## [Material provided]
>>

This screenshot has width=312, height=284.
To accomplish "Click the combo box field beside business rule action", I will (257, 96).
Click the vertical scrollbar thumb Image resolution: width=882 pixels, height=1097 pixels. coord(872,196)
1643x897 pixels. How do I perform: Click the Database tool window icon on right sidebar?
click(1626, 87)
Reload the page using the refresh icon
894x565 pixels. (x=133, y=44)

<<
>>

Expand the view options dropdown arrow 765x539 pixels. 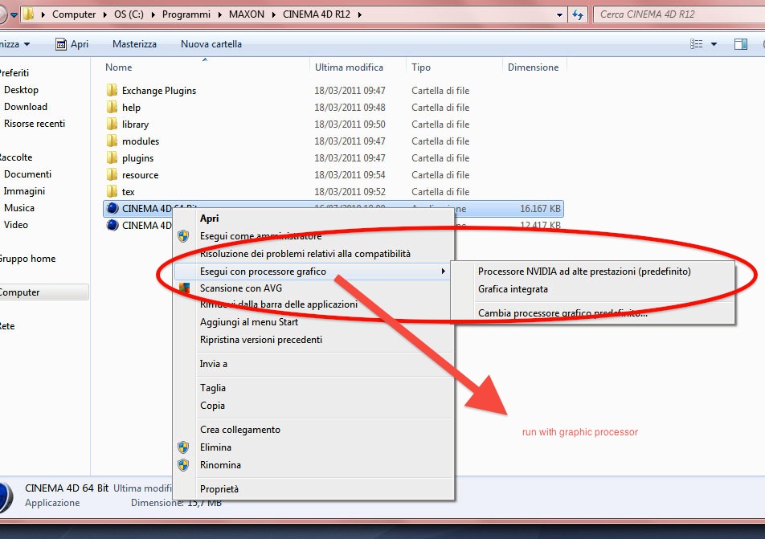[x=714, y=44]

<<

## [Your instructions]
Go to the line with "This screenshot has width=312, height=284." in the entries above and repeat every line from there through the line with "Click the vertical", exactly and with no other text.

## [Output of the exercise]
This screenshot has width=312, height=284.
To accomplish "Click the combo box field beside business rule action", I will (257, 96).
Click the vertical scrollbar thumb Image resolution: width=882 pixels, height=1097 pixels. coord(872,196)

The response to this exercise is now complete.